We want full manhood suffrage, and we want it now, henceforth and forever.

Second. We want discrimination in public accommodation to cease. Separation in railway and street cars, based simply on race and color, is un-American, un-democratic, and silly. We protest against all such discrimination.

Third. We claim the right of freemen to walk, talk, and be with them that wish to be with us. No man has a right to choose another man’s friends, and to attempt to do so is an impudent interference with the most fundamental human privilege.

Fourth. We want the laws enforced against rich as well as poor; against Capitalist as well as Laborer; against white as well as black.
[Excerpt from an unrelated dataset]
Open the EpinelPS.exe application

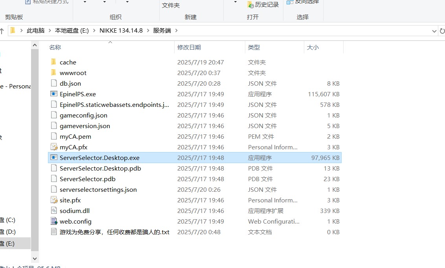[79, 94]
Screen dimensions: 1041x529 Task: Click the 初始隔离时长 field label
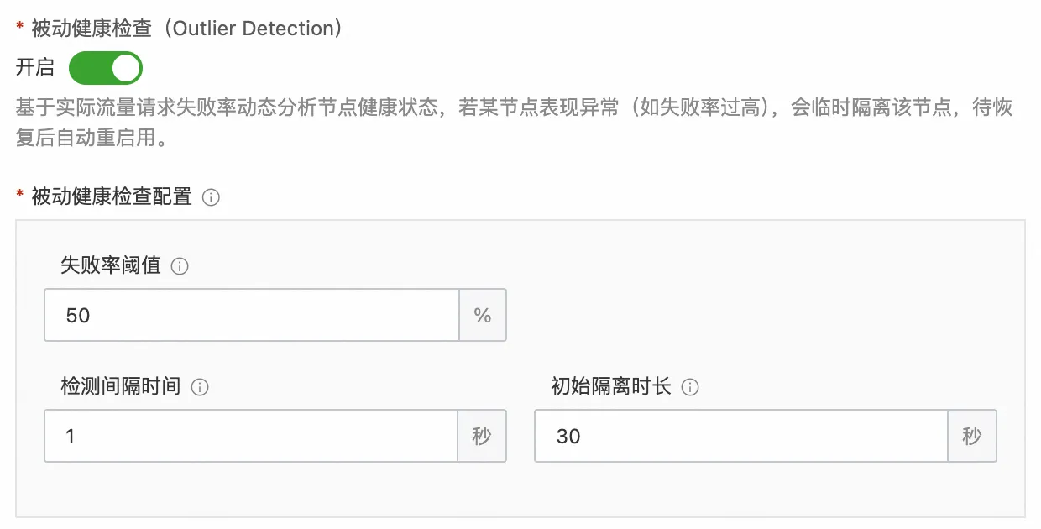(611, 387)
We are not more lawless than the white race, we are more often arrested, convicted, and mobbed. We want justice even for criminals and outlaws. We want the Constitution of the country enforced. We want Congress to take charge of Congressional elections. We want the Fourteenth amendment carried out to the letter and every State disfranchised in Congress which attempts to disfranchise its rightful voters. We want the Fifteenth amendment enforced and No State allowed to base its franchise simply on color.

The failure of the Republican Party in Congress at the session just closed to redeem its pledge of 1904 with reference to suffrage conditions at the South seems a plain, deliberate, and premeditated breach of promise, and stamps that party as guilty of obtaining votes under false pretense.

Fifth, We want our children educated. The school system in the country districts of the South is a disgrace and in few towns and cities are Negro schools what they ought to be. We want the national government to step in and wipe out illiteracy in the South. Either the United States will destroy ignorance or ignorance will destroy the United States.

And when we call for education we mean real education. We believe in work. We ourselves are workers, but work is not necessarily education. Education is the development of power and ideal. We want our children trained as intelligent human beings should be, and we will fight for all time against any proposal to educate black boys and girls simply as servants and underlings, or simply for the use of other people. They have a right to know, to think, to aspire.

These are some of the chief things which we want. How shall we get them? By voting where we may vote, by persistent, unceasing agitation; by hammering at the truth, by sacrifice and work.

We do not believe in violence, neither in the despised violence of the raid nor the lauded violence of the soldier, nor the barbarous violence of the mob, but we do believe in John Brown, in that incarnate spirit of justice, that hatred of a lie, that willingness to sacrifice money, reputation, and life itself on the altar of right. And here on the scene of John Brown’s martyrdom we reconsecrate ourselves, our honor, our property to the final emancipation of the race which John Brown died to make free.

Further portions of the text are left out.